EXERCISE PROMPT:
Reproduce the listing below exactly. Pictures do not belong in the copy.

SOURCE DATA:
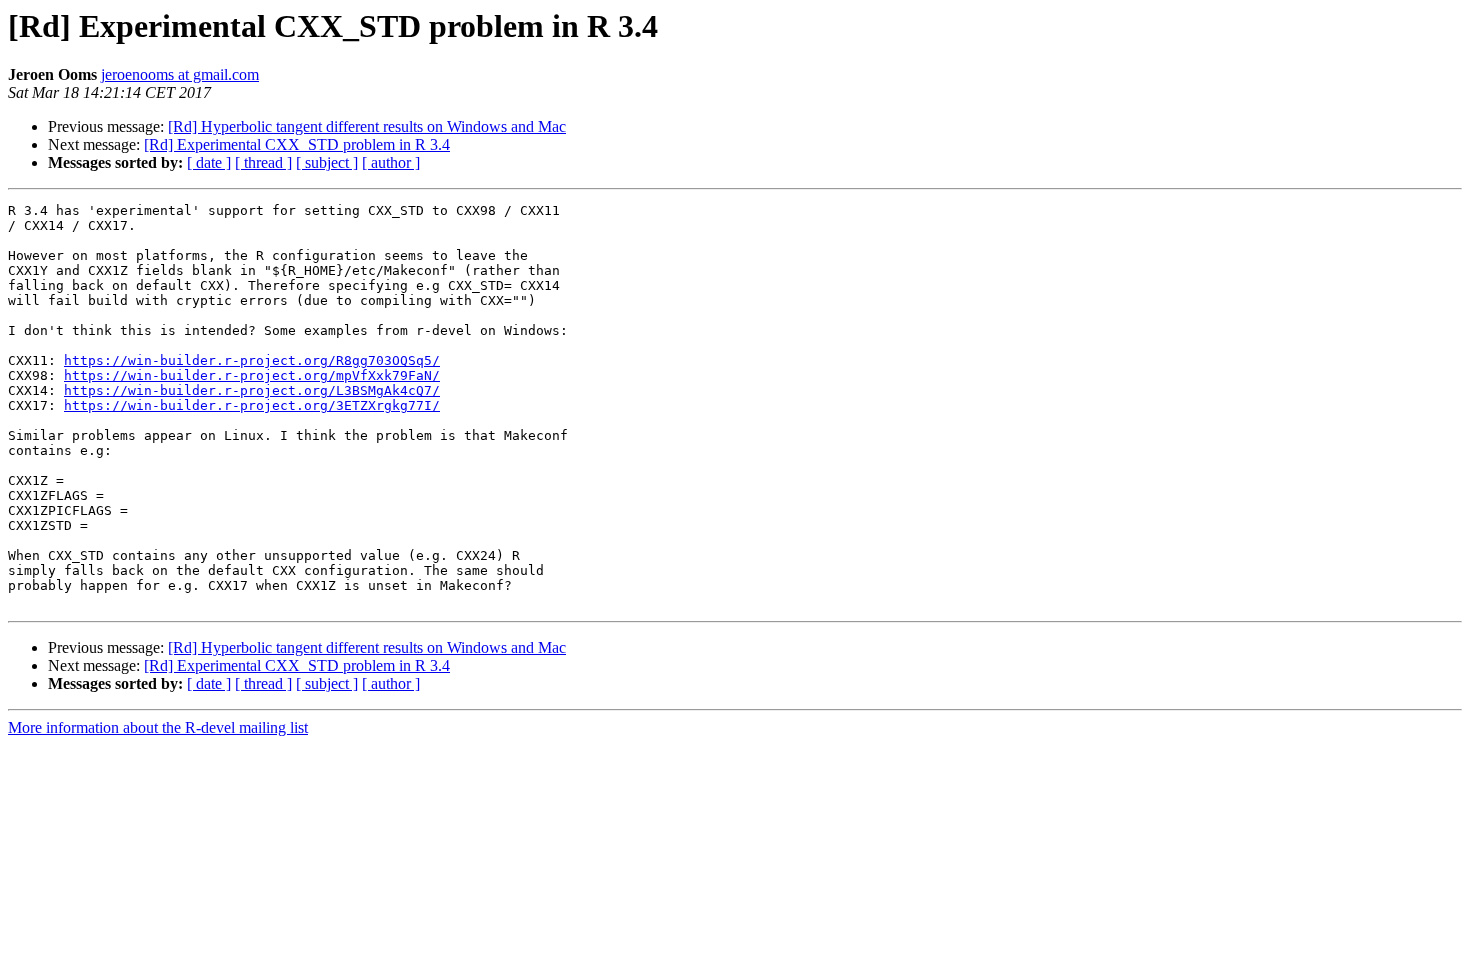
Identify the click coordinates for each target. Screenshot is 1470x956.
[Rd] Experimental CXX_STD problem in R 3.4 (297, 144)
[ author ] (391, 162)
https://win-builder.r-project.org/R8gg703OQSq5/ (252, 360)
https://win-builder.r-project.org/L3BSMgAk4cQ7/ (252, 390)
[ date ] (209, 162)
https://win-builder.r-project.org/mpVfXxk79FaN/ (252, 375)
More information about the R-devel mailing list (158, 727)
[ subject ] (327, 162)
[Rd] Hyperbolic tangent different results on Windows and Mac (367, 126)
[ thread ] (263, 162)
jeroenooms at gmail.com (180, 74)
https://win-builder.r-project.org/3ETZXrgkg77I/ (252, 405)
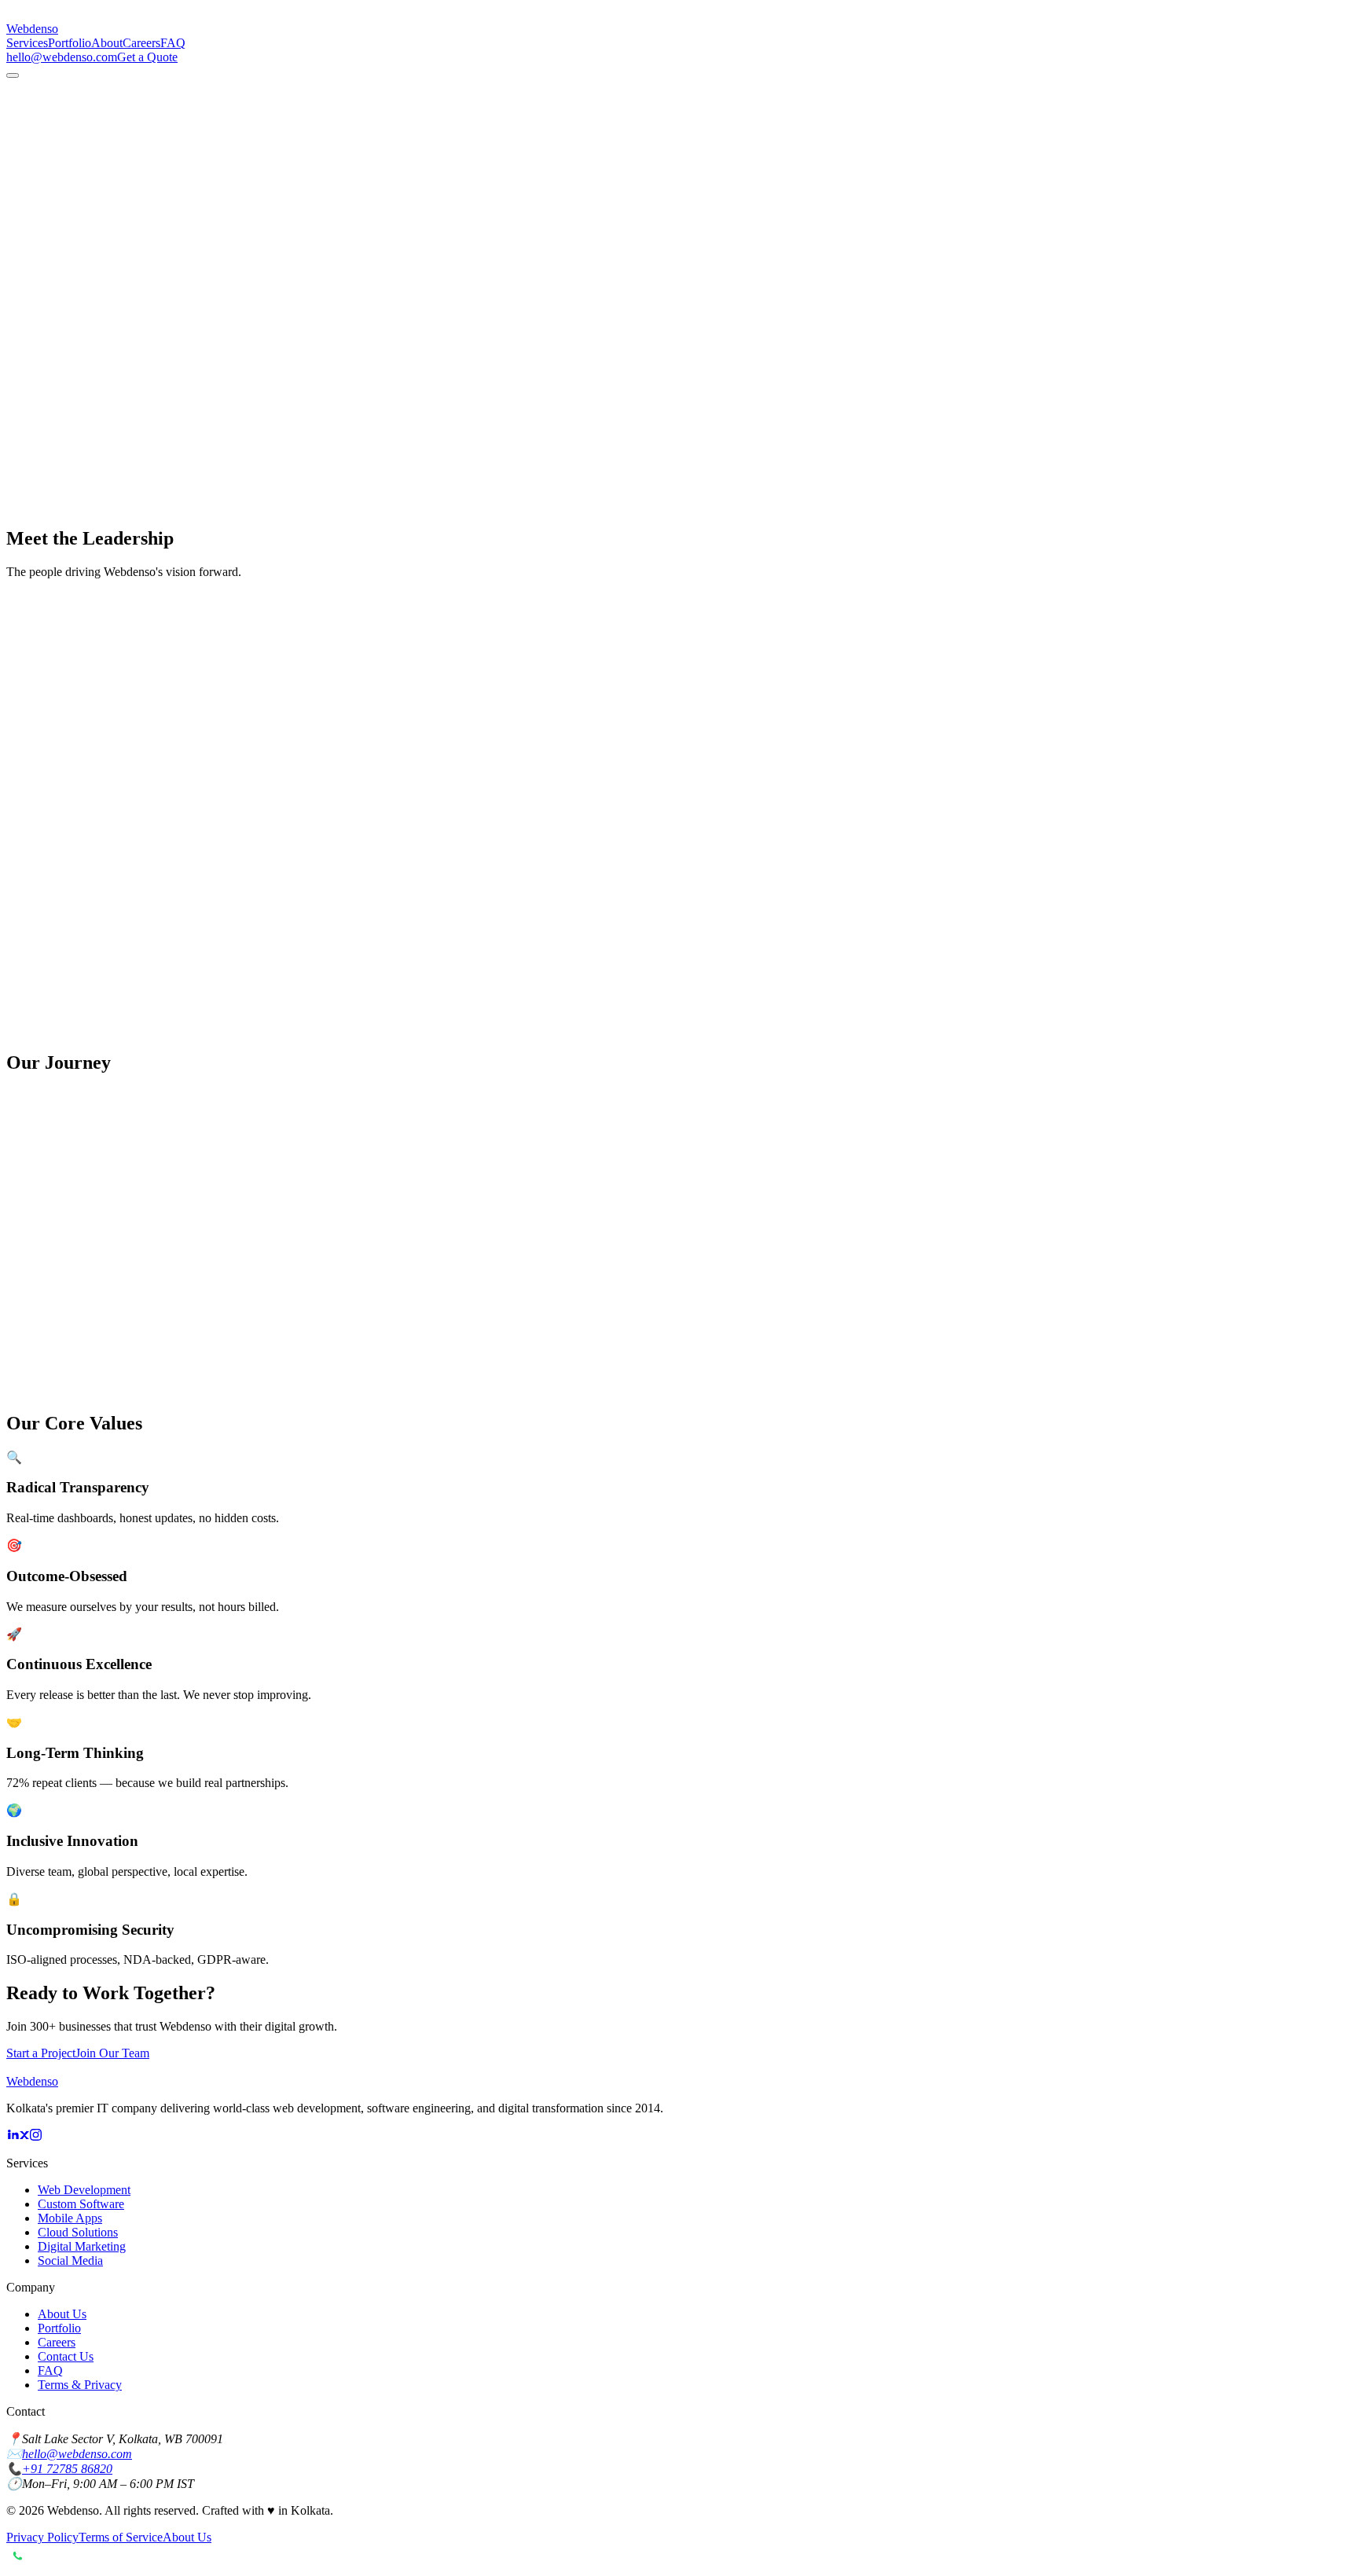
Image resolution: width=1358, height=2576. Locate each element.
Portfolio (69, 43)
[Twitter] (24, 2136)
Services (27, 43)
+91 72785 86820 (67, 2468)
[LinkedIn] (12, 2136)
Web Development (84, 2189)
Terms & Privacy (80, 2384)
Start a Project (40, 2053)
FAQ (172, 43)
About (107, 43)
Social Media (70, 2260)
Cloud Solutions (78, 2232)
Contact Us (66, 2356)
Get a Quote (147, 57)
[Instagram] (36, 2136)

RESPONSE TO THE EXERCISE:
Identify the click coordinates for each target. Screenshot is 1470x956.
[Rd] Experimental CXX_STD problem in R 3.4 (297, 144)
[ author ] (391, 162)
https://win-builder.r-project.org/R8gg703OQSq5/ (252, 360)
https://win-builder.r-project.org/L3BSMgAk4cQ7/ (252, 390)
[ date ] (209, 162)
https://win-builder.r-project.org/mpVfXxk79FaN/ (252, 375)
More information about the R-devel mailing list (158, 727)
[ subject ] (327, 162)
[Rd] Hyperbolic tangent different results on Windows and Mac (367, 126)
[ thread ] (263, 162)
jeroenooms at gmail.com (180, 74)
https://win-builder.r-project.org/3ETZXrgkg77I/ (252, 405)
Image resolution: width=1358, height=2576. Locate each element.
Portfolio (69, 43)
[Twitter] (24, 2136)
Services (27, 43)
+91 72785 86820 (67, 2468)
[LinkedIn] (12, 2136)
Web Development (84, 2189)
Terms & Privacy (80, 2384)
Start a Project (40, 2053)
FAQ (172, 43)
About (107, 43)
Social Media (70, 2260)
Cloud Solutions (78, 2232)
Contact Us (66, 2356)
Get a Quote (147, 57)
[Instagram] (36, 2136)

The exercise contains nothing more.